Steve Goldberg, Holzer's attorney, says the disputes stem from a variable annuity product that she sold as a UBS broker in the mid-1990s. The product was marketed by Golden Select, which was later purchased by ING. "At some point there was ambiguity in the terms and ING interpreted the guarantee differently than Golden Select," he says. "She called clients and told them. The vast majority of disputes were against UBS. FINRA data...identify her as the individual broker, but that doesn't mean she was sued; she was the salesperson."

But there are five pending disputes for more recent product sales by Holzer, according to BrokerCheck.
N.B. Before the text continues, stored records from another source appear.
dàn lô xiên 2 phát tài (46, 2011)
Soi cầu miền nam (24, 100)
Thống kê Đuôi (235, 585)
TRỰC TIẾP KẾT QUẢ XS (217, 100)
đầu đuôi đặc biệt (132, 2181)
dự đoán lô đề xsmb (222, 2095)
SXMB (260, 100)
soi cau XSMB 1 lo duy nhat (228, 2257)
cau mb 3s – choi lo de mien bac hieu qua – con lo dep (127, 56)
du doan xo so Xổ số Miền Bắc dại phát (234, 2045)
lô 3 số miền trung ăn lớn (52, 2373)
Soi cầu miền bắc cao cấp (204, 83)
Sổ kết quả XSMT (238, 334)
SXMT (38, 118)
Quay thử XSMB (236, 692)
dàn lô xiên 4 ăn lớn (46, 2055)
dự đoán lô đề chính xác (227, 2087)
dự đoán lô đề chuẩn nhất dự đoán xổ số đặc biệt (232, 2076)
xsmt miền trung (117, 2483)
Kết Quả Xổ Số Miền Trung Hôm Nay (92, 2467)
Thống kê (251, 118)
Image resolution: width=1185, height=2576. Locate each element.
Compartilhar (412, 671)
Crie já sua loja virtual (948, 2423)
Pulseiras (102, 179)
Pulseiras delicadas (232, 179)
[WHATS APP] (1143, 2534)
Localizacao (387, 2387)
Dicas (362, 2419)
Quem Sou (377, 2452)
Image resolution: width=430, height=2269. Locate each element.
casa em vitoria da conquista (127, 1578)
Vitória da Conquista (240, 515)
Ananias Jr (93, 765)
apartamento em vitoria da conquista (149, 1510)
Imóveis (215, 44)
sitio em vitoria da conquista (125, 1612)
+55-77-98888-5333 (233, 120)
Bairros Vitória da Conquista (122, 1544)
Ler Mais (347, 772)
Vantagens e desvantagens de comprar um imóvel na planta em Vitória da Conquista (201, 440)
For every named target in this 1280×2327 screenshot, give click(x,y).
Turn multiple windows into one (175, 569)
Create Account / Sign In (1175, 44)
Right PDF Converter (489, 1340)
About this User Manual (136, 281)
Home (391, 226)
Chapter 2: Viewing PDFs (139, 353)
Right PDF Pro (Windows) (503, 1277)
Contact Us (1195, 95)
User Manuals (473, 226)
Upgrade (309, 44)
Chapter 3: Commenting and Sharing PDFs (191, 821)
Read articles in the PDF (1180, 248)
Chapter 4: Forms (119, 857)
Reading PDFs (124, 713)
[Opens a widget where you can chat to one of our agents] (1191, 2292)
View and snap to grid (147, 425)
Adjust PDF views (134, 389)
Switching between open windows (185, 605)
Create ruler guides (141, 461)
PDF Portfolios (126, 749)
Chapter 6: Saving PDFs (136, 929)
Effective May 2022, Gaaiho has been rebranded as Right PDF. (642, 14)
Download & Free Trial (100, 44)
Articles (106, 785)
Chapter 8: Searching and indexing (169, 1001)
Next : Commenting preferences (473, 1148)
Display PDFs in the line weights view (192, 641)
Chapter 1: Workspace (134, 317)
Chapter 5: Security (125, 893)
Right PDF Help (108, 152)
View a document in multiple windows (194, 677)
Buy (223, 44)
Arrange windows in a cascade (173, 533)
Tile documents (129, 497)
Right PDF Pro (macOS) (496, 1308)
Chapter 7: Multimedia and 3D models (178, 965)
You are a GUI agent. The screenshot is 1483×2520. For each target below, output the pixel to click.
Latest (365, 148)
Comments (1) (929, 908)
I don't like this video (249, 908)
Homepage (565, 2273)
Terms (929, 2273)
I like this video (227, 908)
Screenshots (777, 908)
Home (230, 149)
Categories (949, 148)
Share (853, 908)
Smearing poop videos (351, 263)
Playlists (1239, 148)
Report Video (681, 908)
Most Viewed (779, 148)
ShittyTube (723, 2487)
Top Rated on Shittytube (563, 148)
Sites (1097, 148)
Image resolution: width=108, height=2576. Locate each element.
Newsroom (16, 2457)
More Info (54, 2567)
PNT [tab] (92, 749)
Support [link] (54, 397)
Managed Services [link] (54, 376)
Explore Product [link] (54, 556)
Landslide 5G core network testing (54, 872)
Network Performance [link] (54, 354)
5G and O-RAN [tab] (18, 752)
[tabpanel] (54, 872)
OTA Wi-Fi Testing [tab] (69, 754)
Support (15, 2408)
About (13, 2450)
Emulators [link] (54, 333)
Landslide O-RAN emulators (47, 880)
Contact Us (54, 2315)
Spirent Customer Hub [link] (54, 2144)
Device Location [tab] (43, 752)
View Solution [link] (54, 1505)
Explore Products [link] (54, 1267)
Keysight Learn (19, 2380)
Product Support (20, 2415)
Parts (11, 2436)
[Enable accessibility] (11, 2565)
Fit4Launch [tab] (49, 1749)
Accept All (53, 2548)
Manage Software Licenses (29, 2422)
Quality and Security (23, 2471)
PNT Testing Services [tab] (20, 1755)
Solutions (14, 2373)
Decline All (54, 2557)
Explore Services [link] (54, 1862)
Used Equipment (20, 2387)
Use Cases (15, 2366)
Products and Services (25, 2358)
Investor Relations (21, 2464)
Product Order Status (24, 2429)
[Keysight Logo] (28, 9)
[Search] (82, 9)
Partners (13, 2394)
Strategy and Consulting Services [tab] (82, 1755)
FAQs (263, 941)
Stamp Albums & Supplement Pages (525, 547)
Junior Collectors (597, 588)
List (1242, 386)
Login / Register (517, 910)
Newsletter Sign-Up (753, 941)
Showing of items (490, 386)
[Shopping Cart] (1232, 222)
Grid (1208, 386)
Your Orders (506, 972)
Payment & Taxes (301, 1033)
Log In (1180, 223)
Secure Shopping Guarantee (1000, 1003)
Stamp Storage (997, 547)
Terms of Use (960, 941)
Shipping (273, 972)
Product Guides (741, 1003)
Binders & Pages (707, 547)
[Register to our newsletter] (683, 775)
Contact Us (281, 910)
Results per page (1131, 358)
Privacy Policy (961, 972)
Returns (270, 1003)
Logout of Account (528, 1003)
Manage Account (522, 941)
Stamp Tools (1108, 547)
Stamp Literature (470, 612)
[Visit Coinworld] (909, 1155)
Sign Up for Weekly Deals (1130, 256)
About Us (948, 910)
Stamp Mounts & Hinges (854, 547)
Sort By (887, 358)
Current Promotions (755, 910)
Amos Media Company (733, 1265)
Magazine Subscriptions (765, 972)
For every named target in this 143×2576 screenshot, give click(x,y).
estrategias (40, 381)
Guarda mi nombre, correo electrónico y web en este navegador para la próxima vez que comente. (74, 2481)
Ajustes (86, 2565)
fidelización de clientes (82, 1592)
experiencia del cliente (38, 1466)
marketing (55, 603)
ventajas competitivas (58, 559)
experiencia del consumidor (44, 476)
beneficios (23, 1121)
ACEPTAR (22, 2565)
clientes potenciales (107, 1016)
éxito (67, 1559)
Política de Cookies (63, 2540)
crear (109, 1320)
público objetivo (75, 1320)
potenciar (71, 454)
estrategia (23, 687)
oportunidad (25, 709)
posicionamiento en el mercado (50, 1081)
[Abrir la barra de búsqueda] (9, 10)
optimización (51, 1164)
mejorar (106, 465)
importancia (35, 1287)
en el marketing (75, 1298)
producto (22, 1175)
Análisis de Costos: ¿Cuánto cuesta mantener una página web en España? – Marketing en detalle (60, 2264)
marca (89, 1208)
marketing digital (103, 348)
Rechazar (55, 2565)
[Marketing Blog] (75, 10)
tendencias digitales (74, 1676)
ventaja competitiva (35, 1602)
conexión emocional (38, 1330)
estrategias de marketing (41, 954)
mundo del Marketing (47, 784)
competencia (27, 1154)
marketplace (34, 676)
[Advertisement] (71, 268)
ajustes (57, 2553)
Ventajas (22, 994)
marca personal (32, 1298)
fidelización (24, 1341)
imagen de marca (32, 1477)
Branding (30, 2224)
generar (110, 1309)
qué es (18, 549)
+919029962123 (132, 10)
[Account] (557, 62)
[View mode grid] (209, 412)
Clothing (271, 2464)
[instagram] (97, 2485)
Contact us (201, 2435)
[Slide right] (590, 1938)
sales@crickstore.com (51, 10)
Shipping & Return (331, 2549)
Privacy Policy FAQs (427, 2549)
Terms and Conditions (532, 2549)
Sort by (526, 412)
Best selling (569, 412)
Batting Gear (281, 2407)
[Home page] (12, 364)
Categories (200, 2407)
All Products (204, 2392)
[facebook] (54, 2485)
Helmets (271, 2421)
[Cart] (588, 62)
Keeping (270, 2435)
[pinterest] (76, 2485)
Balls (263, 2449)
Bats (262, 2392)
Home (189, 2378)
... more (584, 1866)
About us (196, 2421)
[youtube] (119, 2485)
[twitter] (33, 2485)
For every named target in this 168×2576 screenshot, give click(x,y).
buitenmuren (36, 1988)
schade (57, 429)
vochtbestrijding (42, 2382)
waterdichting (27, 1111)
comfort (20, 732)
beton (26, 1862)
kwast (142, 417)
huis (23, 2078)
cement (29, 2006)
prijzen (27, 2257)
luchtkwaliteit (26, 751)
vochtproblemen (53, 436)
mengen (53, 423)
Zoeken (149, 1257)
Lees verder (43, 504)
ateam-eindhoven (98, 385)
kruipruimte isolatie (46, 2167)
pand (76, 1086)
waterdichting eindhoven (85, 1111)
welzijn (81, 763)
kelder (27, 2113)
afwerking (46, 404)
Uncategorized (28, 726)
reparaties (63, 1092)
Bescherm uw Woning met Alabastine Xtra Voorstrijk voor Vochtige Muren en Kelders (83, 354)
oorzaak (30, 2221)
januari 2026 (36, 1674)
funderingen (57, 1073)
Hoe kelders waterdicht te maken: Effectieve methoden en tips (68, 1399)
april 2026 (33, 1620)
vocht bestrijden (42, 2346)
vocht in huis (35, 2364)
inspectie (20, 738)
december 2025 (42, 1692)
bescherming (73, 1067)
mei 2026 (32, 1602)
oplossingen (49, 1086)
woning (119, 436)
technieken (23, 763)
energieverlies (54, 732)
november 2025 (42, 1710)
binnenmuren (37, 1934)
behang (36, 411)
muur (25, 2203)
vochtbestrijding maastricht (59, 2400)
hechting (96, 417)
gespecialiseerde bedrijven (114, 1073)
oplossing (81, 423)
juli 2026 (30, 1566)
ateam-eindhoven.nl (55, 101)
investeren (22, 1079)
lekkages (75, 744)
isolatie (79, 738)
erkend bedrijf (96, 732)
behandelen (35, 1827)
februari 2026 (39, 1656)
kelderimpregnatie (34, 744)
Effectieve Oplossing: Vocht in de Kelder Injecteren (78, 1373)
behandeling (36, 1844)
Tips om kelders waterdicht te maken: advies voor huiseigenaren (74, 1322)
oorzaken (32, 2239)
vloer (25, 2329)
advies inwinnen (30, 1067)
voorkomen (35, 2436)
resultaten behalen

Jeffrey Kaplan, an attorney for several investors involved in the recent disputes, says they relate to two high-commission investments Holzer sold: Provident and Shale Royalties, an oil and gas private placement that turned out to be a Ponzi scheme; and Highland Floating Rate Advantage Fund, a junk bond fund that lost more than half its value. A Wedbush spokesperson says Holzer left the company in late March.

"Brokers are obligated to know what they are selling and to perform the actual due diligence on it," says Kaplan. "In the interest of caution, why would an investor choose a broker like that when there are thousands of brokers who have never had a customer complaint filed against them?"

In fact, some 25 firms in the analysis of 328 had no disputes at all. One example is Atlanta-based Ronald Blue & Co., a 30-year-old, fee-only firm that has 134 advisers and $5 billion under management. The company's SEC filings show that planners generally recommend low-cost index funds or exchange-traded funds. "We just look for quality people and are choosy about who we hire, and that's always been important to us," says spokesperson Malissa Light.